A China está construindo rapidamente uma força aérea naval que poderá alterar o equilíbrio de poder no Pacífico. Com três porta-aviões em serviço — Liaoning, Shandong e o novo Fujian — e uma projeção do Pentágono de até nove até 2035, Pequim passou de experimentar com um navio reformado da era soviética para implantar navios de grande porte com catapultas eletromagnéticas e grupos aéreos avançados em formação.

Para a Marinha dos EUA, a questão não é mais se um porta-aviões chinês é similar ao Gerald R. Ford, mas como administrar uma corrida em que a China possa concentrar mais unidades em sua região enquanto Washington lida com seus compromissos globais.
O porta-aviões Fujian representa um avanço significativo: ele conta com catapultas EMALS, um convés de voo maior e capacidade para lançar aeronaves mais pesadas.
O Departamento de Defesa dos EUA prevê que sua futura ala aérea incluirá caças furtivos J-35, variantes avançadas do J-15 para guerra eletrônica, aeronaves de alerta aéreo antecipado KJ-600, helicópteros e sistemas não tripulados.
Tudo isso proporcionaria ao gigante asiático capacidades de vigilância marítima, comando e controle muito superiores às oferecidas atualmente pelos porta-aviões Liaoning e Shandong.
Vantagem global ainda é dos EUA
Por trás da ambição está uma base industrial naval incomparável. Estaleiros chineses as Jiangnan — construtor do Fujian — produzem mais da metade da tonelagem mercante mundial e rotineiramente combinam contratos civis e militares.
Esse ecossistema oferece docas secas enormes, cadeias de suprimentos extensas, soldadores e projetistas experientes e uma demanda constante que permite o planejamento a longo prazo.

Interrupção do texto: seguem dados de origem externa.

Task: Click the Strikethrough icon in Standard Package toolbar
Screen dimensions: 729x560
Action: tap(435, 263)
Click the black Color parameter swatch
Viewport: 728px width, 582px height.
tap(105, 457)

Converter a capacidade da marinha mercante em porta-aviões não é um processo automático — navios de guerra exigem engenharia, sistemas de aviação, armamentos e padrões muito diferentes —, mas isso dá a Pequim uma margem de manobra que Washington não tem: os EUA dependem de um único estaleiro, Newport News, para seus porta-aviões nucleares, e hoje os porta-aviões da classe Ford levam de 10 a 11 anos para serem concluídos, em comparação com os 7 a 8 anos necessários para os porta-aviões da classe Nimitz.
A vantagem global permanece com os Estados Unidos: onze porta-aviões de propulsão nuclear, grupos aéreos consolidados, décadas de experiência operando em todos os tipos de mar e uma rede logística global.

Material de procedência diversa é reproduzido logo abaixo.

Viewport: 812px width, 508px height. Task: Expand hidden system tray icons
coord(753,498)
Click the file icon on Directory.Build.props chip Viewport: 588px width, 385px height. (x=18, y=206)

No entanto, o impacto de uma frota chinesa de cinco, seis ou mesmo nove porta-aviões seria principalmente regional. Pequim poderia rotacionar seus grupos de porta-aviões para manter vários sempre disponíveis perto de pontos críticos — Taiwan, Mar da China Oriental, Mar da China Meridional — apoiados por aeronaves, mísseis, radares e bases terrestres.
A Marinha dos EUA, por outro lado, precisa cruzar o Pacífico, manter o reabastecimento no mar, operar sob a ameaça de mísseis antinavio de longo alcance e conciliar a região Indo-Pacífica com a Europa, o Oriente Médio e outros teatros de operações.